Winners

Monika Bauerlein and Clara Jeffery of Mother Jones 

The PEN/Nora Magid Award, established in 1993, honors a magazine editor whose high literary standards and taste have, throughout his or her career, contributed significantly to the excellence of the publication he or she edits. Candidates for the biennial $2,500 award include current editors-in-chief, literary editors, and “back-of-the-book” editors of serious general interest magazines, book reviews, or literary reviews and quarterlies, whose intellectual discernment and wide range of interests recall the late PEN member Nora Magid, who was for many years the literary editor of The Reporter. The award is made possible by a grant from PEN member Gerald Weales.

2013 Judges

Jin Auh, Robin Desser, and Anna Holmes

From the Judges’ Citation

We are thrilled to announce that the 2013 PEN/Nora Magid Award for Excellence in Editing will be shared by Clara Jeffery and Monika Bauerlein of Mother Jones Magazine. With its sharp, compelling blend of investigative long-form journalism, eye-catching infographics and unapologetically confident voice, Mother Jones under Jeffery and Bauerlein has been transformed from what was a respected—if under-the-radar—indie publication to an internationally recognized, powerhouse general-interest periodical influencing everything from the gun-control debate to Presidential campaigns. In addition to their success on the print side, Jeffery and Bauerlein’s relentless attention to detail, boundless curiosity and embrace of complex subjects are also reflected on the magazine’s increasingly influential website, whose writers and reporters often put more well-known and deep-pocketed news divisions to shame.

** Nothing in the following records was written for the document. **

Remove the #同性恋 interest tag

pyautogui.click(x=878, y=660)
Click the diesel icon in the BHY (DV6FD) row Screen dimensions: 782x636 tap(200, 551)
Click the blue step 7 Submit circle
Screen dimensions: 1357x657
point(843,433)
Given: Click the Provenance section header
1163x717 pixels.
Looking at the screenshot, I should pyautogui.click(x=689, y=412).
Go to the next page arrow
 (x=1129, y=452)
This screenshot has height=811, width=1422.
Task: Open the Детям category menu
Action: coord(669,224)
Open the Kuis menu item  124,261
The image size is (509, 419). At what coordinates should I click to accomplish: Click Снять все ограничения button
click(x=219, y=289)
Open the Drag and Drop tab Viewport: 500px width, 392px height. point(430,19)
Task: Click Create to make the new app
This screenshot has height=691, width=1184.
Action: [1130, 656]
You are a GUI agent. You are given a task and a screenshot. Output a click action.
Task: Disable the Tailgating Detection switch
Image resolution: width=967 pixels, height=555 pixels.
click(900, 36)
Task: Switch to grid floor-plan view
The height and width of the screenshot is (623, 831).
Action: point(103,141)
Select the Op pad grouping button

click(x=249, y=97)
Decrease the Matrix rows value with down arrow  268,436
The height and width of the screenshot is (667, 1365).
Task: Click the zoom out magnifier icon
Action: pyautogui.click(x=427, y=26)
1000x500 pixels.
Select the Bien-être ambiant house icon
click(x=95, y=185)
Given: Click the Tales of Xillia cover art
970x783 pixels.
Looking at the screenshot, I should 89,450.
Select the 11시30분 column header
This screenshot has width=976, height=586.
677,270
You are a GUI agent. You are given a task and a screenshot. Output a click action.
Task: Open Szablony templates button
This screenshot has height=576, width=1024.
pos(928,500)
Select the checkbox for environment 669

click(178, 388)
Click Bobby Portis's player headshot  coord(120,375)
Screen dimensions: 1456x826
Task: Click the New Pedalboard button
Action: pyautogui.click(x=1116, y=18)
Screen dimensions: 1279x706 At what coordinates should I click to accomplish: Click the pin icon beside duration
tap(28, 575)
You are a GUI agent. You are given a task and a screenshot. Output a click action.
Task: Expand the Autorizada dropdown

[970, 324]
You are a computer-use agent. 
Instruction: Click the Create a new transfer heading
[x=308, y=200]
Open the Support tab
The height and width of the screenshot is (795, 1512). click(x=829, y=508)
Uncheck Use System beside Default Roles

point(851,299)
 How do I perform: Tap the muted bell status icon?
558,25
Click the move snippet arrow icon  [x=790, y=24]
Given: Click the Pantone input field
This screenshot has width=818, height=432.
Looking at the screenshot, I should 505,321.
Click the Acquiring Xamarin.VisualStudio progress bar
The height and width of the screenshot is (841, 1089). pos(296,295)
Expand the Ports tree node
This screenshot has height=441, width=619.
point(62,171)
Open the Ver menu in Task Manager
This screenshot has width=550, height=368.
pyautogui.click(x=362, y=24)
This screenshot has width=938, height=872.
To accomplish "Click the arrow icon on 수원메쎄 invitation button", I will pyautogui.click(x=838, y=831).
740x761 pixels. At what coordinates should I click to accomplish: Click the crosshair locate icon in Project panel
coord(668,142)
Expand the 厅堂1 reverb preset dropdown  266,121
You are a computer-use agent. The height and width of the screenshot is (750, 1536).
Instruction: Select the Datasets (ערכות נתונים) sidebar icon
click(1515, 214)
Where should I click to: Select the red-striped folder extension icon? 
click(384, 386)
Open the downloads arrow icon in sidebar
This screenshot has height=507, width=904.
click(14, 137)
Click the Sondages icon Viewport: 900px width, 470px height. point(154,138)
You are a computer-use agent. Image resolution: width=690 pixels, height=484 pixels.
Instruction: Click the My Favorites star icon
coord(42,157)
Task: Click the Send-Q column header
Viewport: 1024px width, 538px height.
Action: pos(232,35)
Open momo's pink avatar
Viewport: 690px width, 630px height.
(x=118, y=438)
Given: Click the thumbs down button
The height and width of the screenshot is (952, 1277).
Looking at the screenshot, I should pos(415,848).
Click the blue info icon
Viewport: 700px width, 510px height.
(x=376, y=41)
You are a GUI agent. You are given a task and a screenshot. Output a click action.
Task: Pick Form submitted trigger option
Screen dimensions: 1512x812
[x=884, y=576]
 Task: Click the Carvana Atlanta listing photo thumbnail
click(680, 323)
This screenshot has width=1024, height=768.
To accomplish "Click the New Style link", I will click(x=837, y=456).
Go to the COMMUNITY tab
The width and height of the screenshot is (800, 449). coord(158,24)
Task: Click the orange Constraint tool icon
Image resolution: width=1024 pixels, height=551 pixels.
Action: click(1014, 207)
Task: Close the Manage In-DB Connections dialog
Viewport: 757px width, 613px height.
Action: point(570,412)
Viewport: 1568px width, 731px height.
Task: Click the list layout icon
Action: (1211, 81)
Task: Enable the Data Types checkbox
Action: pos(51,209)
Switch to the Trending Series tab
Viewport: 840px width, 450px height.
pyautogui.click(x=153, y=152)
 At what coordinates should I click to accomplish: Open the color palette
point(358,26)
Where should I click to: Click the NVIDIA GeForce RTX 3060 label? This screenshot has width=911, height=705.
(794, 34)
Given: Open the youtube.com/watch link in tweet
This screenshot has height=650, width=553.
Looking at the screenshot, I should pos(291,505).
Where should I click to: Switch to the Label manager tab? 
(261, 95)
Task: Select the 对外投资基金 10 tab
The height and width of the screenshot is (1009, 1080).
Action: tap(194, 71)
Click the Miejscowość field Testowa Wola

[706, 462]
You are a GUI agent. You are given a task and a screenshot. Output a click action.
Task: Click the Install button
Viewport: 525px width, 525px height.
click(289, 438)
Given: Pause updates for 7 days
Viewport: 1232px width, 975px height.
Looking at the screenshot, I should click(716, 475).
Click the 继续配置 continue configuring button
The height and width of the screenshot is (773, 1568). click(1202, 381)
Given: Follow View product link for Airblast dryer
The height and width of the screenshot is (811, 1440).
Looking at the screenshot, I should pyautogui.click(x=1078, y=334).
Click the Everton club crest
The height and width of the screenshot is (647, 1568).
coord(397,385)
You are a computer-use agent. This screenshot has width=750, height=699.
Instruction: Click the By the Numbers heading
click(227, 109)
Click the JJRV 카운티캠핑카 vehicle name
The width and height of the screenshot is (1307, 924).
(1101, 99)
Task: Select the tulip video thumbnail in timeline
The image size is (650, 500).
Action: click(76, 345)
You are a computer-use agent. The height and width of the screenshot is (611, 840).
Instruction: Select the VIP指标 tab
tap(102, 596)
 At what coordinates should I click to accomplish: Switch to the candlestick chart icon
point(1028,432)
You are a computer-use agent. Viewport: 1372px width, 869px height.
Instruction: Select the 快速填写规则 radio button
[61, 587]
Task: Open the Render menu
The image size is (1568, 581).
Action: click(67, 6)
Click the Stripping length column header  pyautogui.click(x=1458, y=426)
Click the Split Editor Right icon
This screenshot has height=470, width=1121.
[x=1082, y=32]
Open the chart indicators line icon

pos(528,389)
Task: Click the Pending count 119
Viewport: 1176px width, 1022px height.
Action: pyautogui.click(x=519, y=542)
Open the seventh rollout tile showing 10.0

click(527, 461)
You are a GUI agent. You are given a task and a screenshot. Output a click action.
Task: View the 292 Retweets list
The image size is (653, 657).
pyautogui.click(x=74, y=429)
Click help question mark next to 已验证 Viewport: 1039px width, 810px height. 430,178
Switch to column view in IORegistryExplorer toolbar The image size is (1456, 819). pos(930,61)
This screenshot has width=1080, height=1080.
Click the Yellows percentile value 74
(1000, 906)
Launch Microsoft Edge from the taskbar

Clara Jeffery and Monika Bauerlein have taken the tagline of Mother Jones—“Smart, Fearless, Journalism”—and made it not only a mission statement but a challenge, a challenge that any editor or writer committed to scrupulous reporting and compelling storytelling could do well to learn from.

Previous Winners

Peter Stitt (The Gettysburg Review), Herbert Liebowitz (Parnassus), Wendy Lesser (The Threepenny Review), Stanley W. Lindberg (The Georgia Review), Askold Melnyczuk (Agni), Robert Fogarty (Antioch Review), Willard Spiegelman (The Southwest Review), Bradford Morrow (Conjunctions), Hannah Tinti (One Story), and Brigid Hughes (A Public Space)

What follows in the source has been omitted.